Problem statement: Lift every line from the entries that includes the word "agent".

Data for processing:
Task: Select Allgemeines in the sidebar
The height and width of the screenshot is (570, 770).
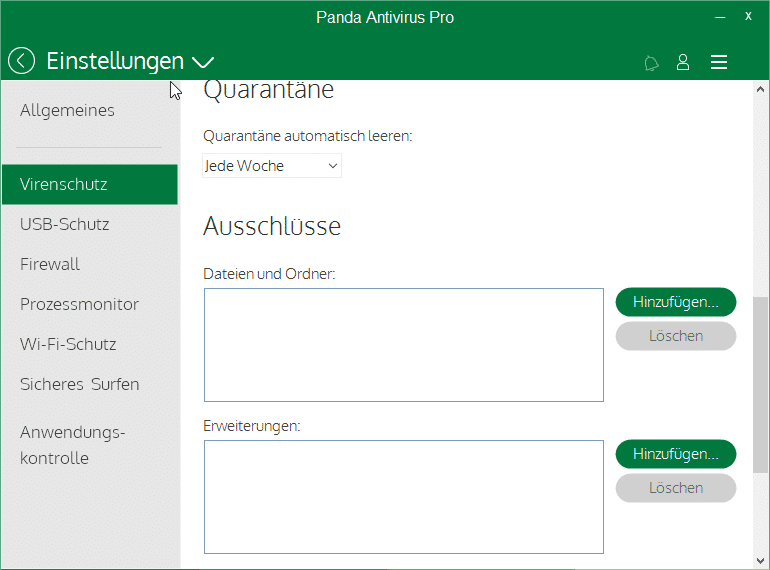Action: click(x=67, y=110)
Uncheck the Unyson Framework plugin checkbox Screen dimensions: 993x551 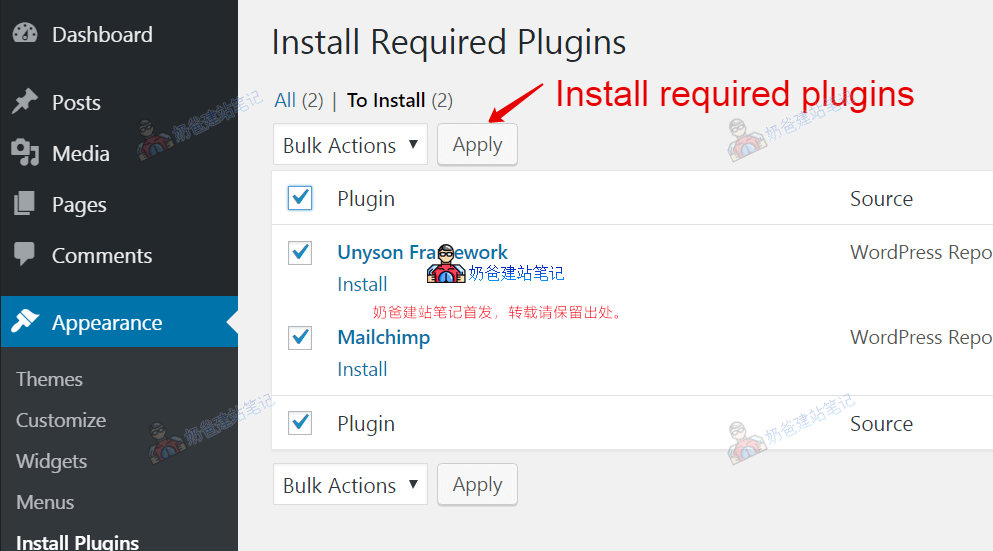point(300,253)
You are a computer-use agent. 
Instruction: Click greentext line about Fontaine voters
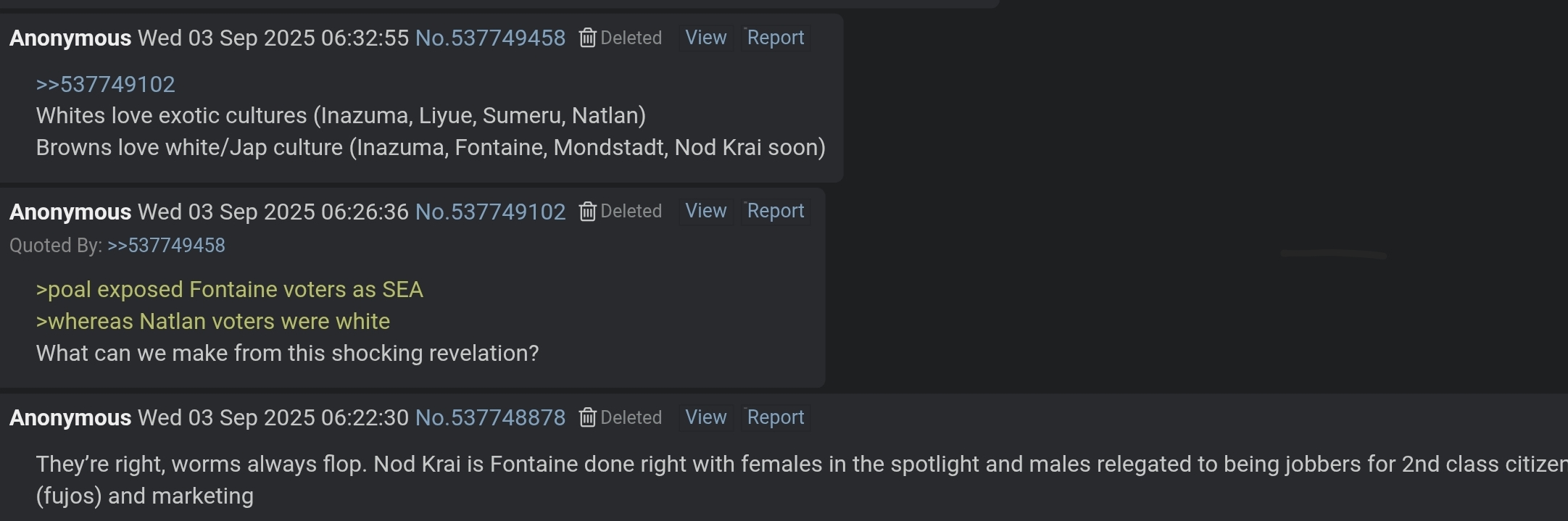(229, 290)
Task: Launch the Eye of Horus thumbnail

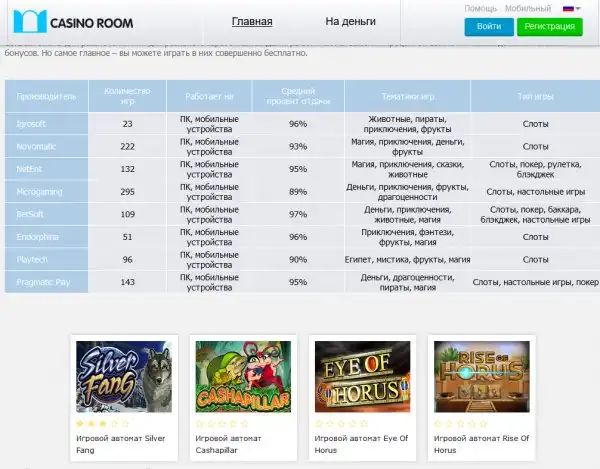Action: 361,377
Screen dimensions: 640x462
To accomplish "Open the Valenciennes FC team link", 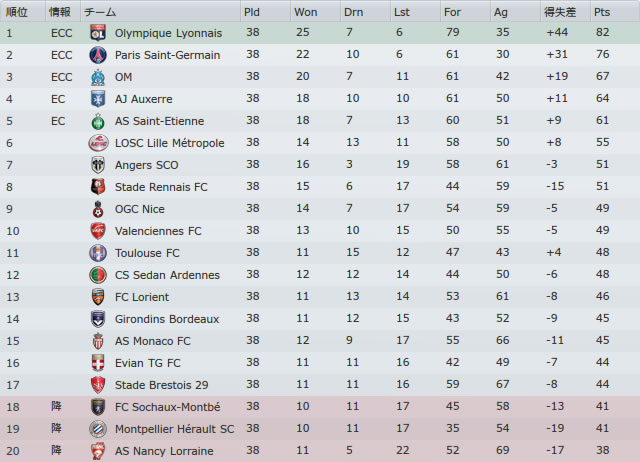I will (x=158, y=231).
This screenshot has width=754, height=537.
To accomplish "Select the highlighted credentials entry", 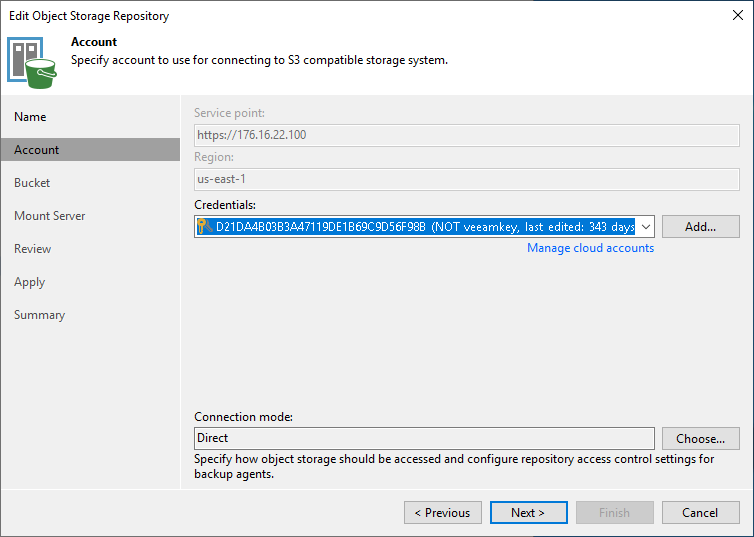I will 416,226.
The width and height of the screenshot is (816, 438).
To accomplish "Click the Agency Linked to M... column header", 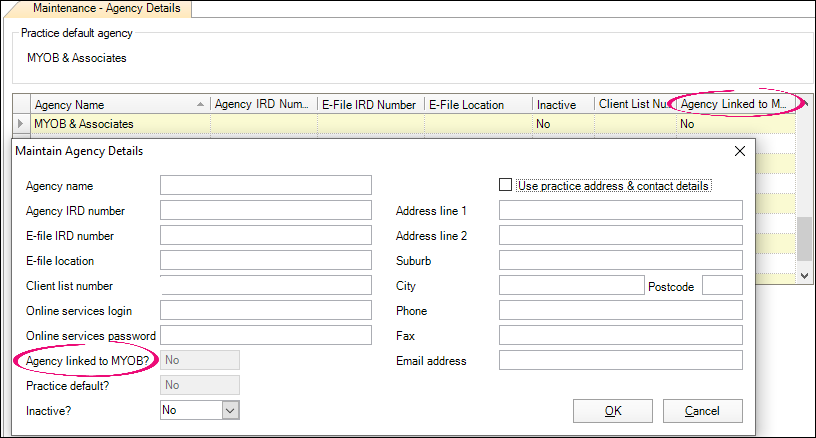I will (x=735, y=104).
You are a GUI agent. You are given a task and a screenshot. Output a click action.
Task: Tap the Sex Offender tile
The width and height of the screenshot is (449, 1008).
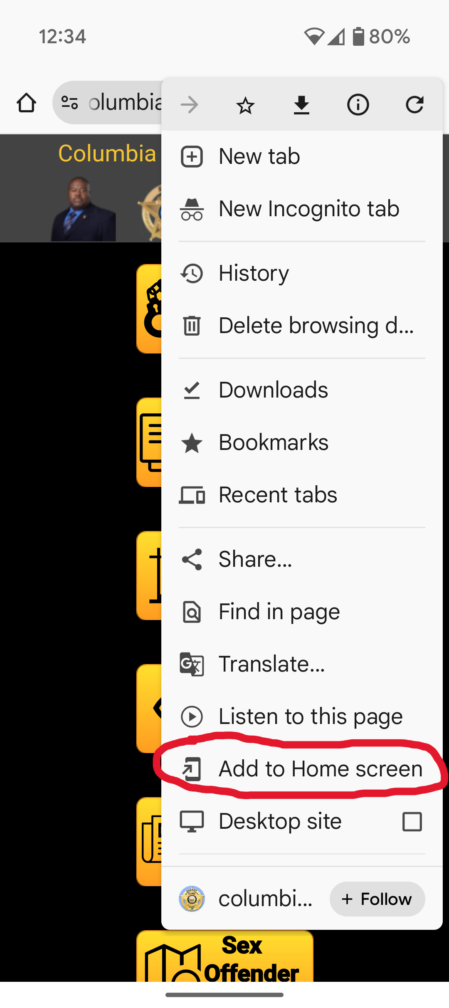(224, 957)
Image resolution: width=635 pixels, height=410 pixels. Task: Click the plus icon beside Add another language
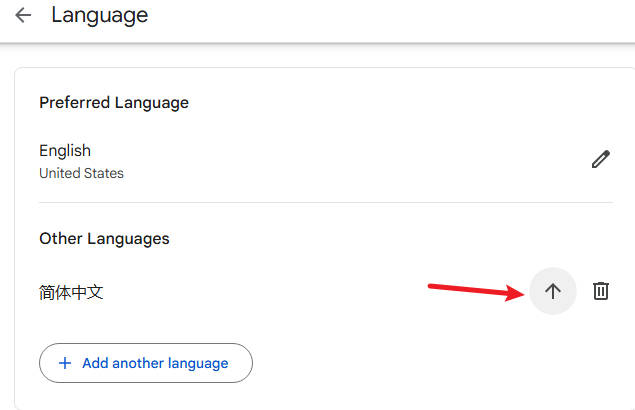(65, 363)
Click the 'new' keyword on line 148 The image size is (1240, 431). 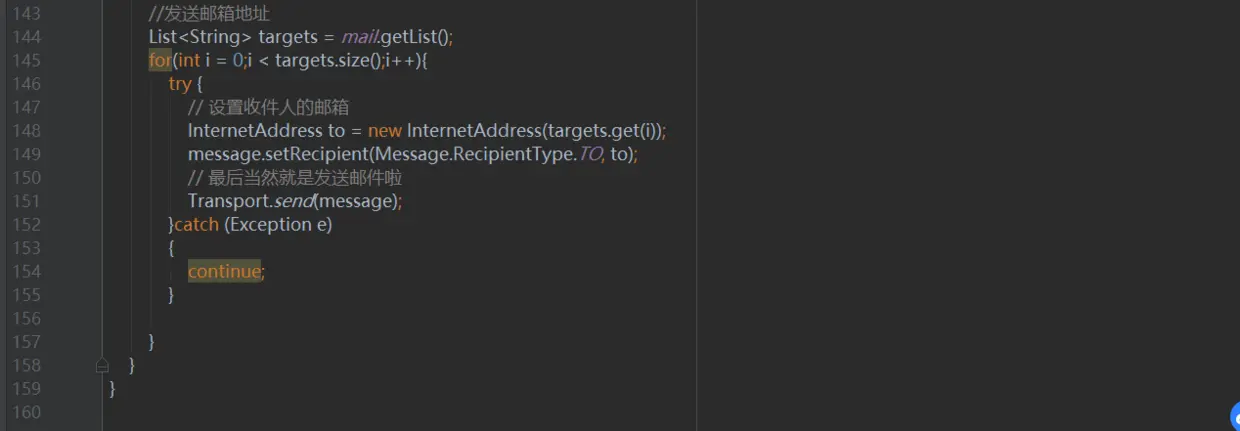point(384,131)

The completed task:
You are a computer-use agent. 
You are a GUI agent. You are given a task and a screenshot. Output a click action.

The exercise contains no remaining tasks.